(DATA LISTING Opens)
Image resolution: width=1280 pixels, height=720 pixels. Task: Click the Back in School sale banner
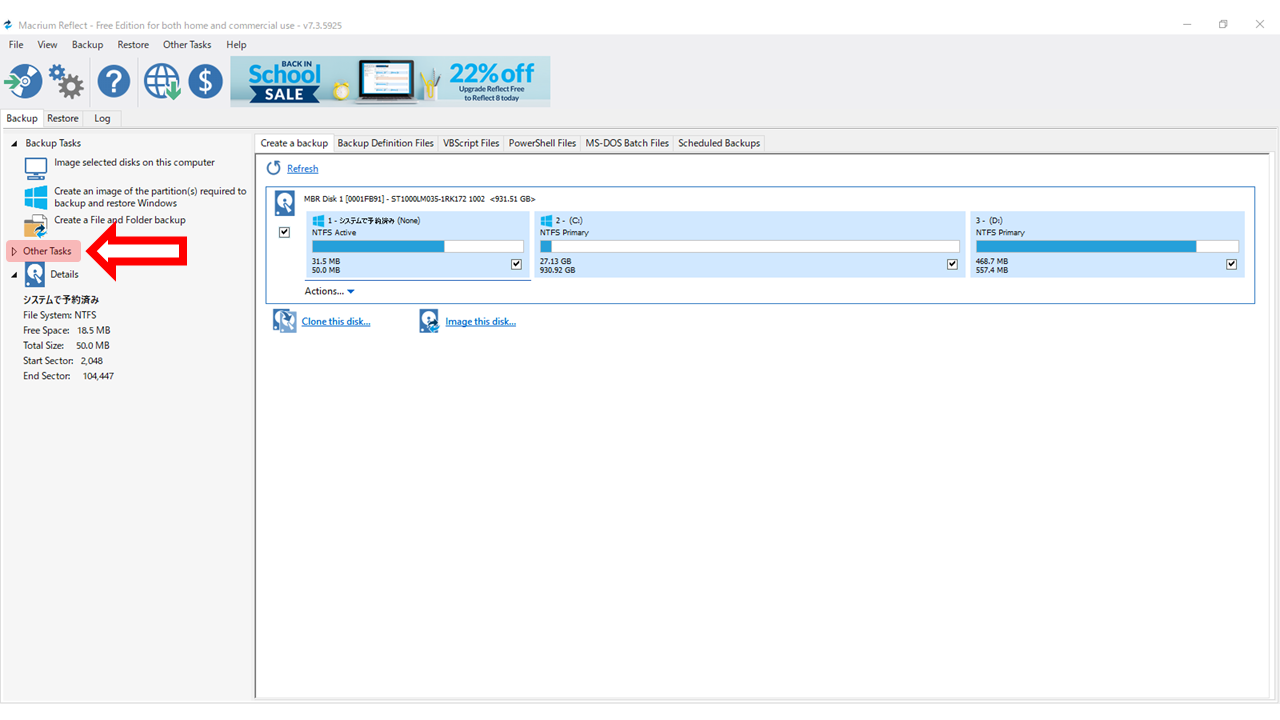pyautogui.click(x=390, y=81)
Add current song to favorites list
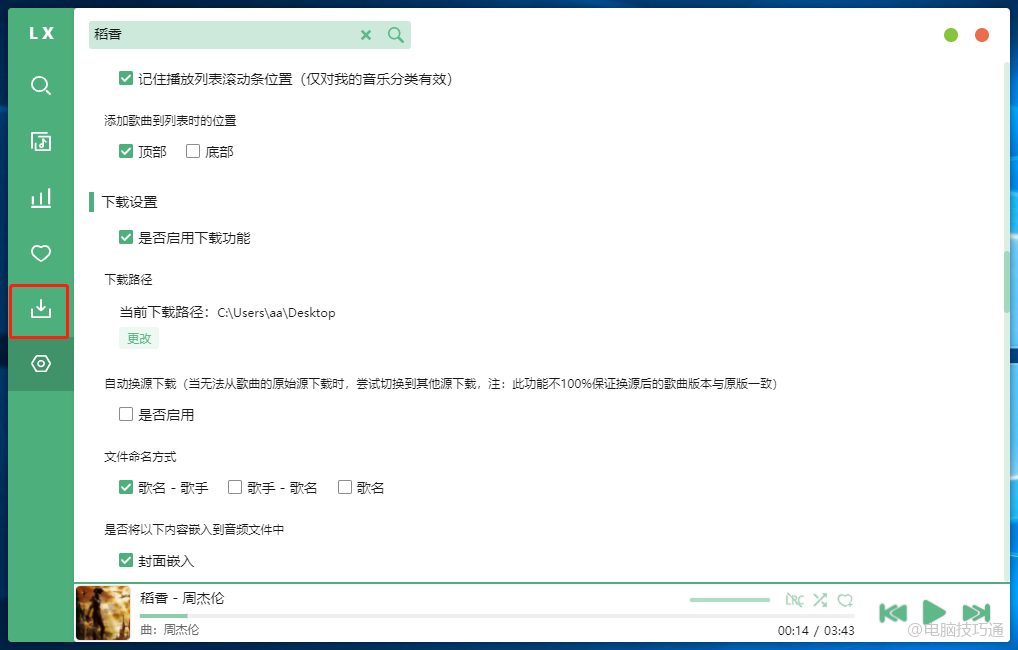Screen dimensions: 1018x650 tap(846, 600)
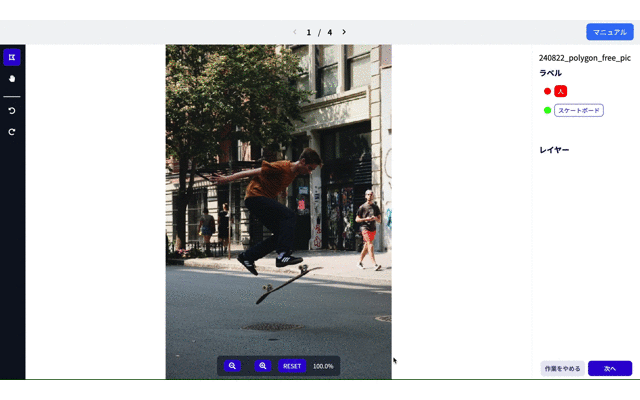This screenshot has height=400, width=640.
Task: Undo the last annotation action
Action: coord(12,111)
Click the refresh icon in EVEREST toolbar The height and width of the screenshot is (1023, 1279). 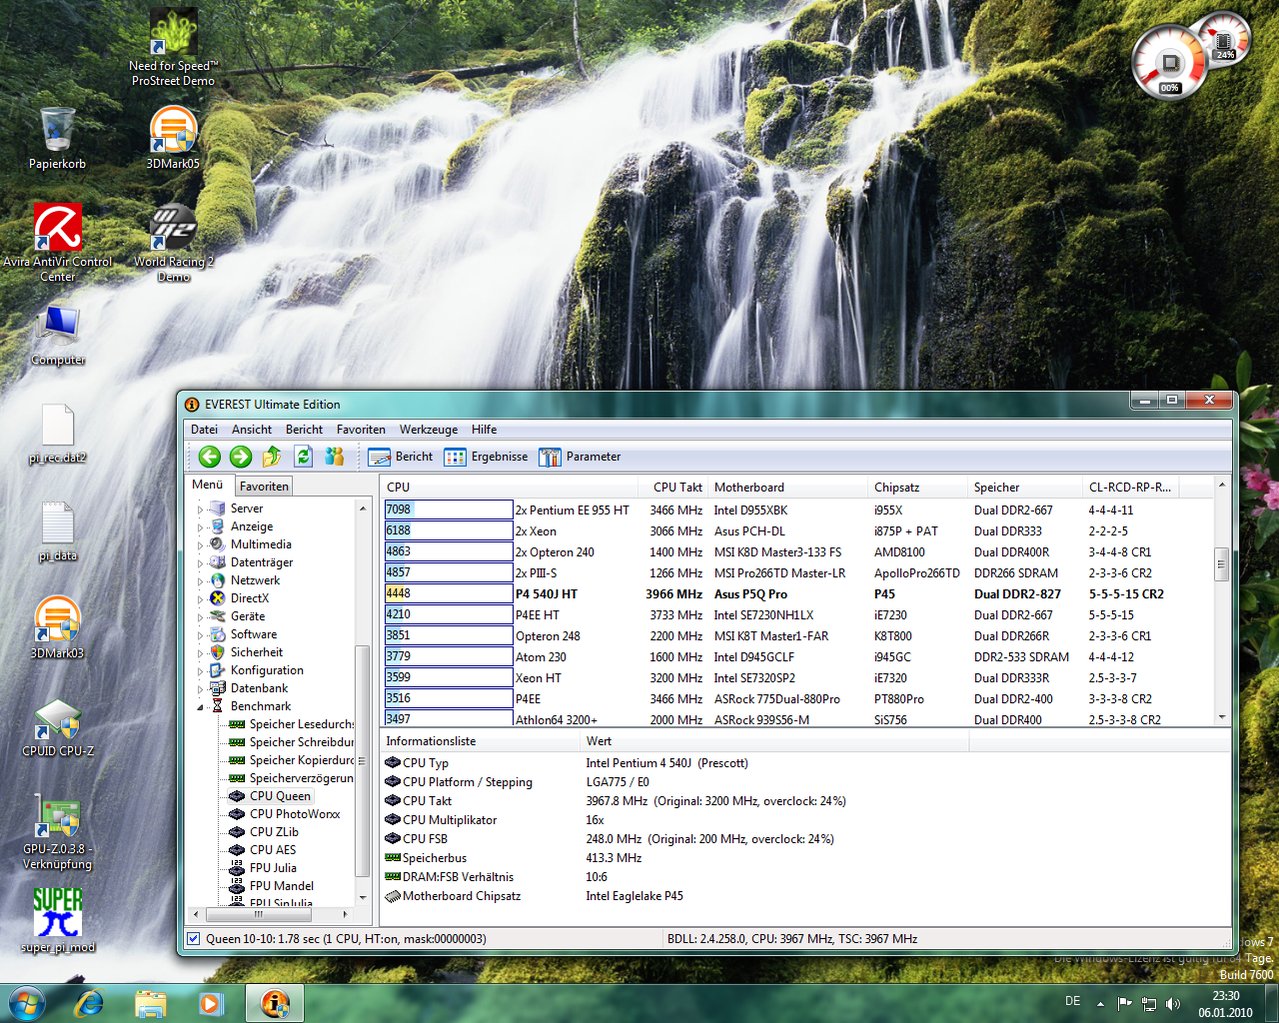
(DATA LISTING Closes)
REQUIRED ACTION
Write out each entry exactly, images excluded.

EXERCISE RESULT
Image resolution: width=1280 pixels, height=720 pixels. Task: Click the Back in School sale banner
pyautogui.click(x=390, y=81)
Add current song to favorites list
Screen dimensions: 1018x650 tap(846, 600)
This screenshot has height=400, width=640.
Task: Undo the last annotation action
Action: coord(12,111)
Click the refresh icon in EVEREST toolbar The height and width of the screenshot is (1023, 1279). 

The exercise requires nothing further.